━━━━━ Supplied entries ━━━━━

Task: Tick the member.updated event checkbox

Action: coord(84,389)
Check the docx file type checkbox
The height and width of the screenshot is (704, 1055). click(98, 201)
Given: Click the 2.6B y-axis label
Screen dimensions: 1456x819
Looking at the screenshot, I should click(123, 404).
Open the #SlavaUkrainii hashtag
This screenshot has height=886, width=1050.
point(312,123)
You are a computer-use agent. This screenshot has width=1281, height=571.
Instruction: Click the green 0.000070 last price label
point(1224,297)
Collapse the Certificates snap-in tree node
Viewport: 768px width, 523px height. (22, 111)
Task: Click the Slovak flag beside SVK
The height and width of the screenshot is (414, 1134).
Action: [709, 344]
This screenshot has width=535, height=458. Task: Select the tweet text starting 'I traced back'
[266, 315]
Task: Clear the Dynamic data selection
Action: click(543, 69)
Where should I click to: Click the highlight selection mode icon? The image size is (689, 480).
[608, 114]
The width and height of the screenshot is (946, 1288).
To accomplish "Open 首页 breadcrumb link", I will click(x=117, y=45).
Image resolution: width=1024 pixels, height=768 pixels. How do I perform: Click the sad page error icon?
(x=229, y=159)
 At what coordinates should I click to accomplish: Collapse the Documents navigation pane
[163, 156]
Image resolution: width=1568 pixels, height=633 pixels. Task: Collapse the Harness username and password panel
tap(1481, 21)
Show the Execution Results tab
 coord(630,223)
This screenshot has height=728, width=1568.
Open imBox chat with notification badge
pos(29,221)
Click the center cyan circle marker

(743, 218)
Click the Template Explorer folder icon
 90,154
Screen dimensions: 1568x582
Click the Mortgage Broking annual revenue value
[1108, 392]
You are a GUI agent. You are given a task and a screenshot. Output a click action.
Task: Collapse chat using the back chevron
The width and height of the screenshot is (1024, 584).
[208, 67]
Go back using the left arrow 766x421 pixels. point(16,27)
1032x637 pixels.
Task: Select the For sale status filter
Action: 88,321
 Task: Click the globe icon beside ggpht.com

━━━━━

Please show every line above that includes the word "agent".

• [Expected output]
You are a computer-use agent. This screenshot has width=1281, height=571.
You are a GUI agent. You are given a task and a screenshot. Output a click action.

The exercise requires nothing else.